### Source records
•••
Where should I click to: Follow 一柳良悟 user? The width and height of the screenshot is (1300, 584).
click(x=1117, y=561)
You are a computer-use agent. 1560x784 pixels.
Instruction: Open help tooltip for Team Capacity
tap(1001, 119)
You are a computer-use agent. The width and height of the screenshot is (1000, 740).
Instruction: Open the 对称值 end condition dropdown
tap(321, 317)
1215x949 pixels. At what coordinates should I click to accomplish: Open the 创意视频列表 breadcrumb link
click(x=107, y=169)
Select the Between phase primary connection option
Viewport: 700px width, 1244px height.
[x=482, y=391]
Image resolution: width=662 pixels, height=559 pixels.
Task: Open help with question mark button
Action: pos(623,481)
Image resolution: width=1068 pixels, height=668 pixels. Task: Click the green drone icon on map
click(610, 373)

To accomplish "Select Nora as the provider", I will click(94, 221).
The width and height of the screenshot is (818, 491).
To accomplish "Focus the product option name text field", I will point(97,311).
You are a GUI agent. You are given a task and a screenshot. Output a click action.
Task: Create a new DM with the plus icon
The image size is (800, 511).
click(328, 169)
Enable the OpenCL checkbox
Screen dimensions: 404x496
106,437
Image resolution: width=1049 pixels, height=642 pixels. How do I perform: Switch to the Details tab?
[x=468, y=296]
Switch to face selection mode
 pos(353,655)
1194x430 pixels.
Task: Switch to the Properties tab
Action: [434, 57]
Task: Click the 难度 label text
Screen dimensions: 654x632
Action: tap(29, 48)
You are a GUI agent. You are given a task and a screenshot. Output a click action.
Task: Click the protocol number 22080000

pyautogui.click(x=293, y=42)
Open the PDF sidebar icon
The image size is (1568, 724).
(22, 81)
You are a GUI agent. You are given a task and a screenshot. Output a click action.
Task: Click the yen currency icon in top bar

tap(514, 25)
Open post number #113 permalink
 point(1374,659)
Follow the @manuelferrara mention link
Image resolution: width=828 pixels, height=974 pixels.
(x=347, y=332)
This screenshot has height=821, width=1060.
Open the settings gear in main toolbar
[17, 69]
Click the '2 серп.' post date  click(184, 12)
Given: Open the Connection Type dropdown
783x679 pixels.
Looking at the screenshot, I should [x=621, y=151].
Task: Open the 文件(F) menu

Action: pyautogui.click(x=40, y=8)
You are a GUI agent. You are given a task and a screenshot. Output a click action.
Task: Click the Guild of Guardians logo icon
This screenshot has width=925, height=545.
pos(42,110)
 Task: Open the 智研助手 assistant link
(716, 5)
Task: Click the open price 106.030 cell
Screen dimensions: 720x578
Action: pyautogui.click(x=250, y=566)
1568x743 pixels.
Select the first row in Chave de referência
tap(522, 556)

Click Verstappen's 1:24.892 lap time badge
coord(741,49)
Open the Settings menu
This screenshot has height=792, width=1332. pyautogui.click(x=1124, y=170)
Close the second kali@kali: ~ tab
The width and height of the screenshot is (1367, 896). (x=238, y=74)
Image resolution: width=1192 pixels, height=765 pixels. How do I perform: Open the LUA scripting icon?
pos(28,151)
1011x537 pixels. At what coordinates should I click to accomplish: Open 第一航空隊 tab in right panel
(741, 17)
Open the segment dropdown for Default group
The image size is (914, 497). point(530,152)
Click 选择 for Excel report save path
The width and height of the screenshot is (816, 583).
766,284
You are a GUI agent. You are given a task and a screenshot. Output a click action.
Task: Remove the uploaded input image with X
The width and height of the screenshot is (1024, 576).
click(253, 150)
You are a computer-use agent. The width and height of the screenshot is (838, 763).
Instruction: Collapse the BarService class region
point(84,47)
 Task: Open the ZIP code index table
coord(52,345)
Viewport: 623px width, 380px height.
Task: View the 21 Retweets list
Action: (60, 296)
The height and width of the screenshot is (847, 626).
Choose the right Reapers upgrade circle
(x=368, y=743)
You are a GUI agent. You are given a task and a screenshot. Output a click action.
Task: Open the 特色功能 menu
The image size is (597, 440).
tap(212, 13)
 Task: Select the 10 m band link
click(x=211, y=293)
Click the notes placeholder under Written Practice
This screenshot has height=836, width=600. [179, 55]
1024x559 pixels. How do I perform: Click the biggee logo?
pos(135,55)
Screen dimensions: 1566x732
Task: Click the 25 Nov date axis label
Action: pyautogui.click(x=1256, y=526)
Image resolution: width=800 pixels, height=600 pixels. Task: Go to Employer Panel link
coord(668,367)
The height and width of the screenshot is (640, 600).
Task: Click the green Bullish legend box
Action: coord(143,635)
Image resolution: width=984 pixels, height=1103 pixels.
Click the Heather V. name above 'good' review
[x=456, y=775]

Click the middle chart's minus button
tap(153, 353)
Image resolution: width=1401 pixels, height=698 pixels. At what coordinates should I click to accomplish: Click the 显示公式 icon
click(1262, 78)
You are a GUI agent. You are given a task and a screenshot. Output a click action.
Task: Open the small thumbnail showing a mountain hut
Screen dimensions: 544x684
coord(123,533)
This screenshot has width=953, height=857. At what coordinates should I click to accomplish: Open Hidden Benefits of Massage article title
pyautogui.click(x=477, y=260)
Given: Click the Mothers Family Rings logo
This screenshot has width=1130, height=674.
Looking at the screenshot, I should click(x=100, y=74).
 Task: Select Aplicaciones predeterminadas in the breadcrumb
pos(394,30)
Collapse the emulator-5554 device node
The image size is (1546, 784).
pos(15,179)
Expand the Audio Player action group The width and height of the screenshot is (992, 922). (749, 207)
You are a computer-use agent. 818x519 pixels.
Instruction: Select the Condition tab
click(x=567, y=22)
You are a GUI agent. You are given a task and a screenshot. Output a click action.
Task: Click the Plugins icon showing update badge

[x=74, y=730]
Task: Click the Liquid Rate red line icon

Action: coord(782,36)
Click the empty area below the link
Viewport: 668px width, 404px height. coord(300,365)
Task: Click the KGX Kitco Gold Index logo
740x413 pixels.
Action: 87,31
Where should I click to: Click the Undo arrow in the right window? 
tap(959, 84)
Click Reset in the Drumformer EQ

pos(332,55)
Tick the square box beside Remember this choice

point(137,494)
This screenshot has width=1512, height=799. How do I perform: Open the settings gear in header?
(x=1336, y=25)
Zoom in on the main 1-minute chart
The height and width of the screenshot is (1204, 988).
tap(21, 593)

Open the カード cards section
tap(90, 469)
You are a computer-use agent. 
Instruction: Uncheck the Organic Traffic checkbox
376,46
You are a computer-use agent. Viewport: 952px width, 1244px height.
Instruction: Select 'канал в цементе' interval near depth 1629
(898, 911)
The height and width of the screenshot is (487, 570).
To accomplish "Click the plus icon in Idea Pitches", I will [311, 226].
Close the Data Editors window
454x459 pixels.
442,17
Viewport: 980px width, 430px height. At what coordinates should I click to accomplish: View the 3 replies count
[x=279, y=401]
•••
### What is required
When you find a line in the records that contains the word "computer", copy it.

### Answer to this task
You are a computer-use agent. 1560x784 pixels.
You are a computer-use agent. The width and height of the screenshot is (1000, 740).
You are a computer-use agent. The width and height of the screenshot is (838, 763).
You are a computer-use agent. 818x519 pixels.
You are a computer-use agent. 
You are a computer-use agent. Viewport: 952px width, 1244px height.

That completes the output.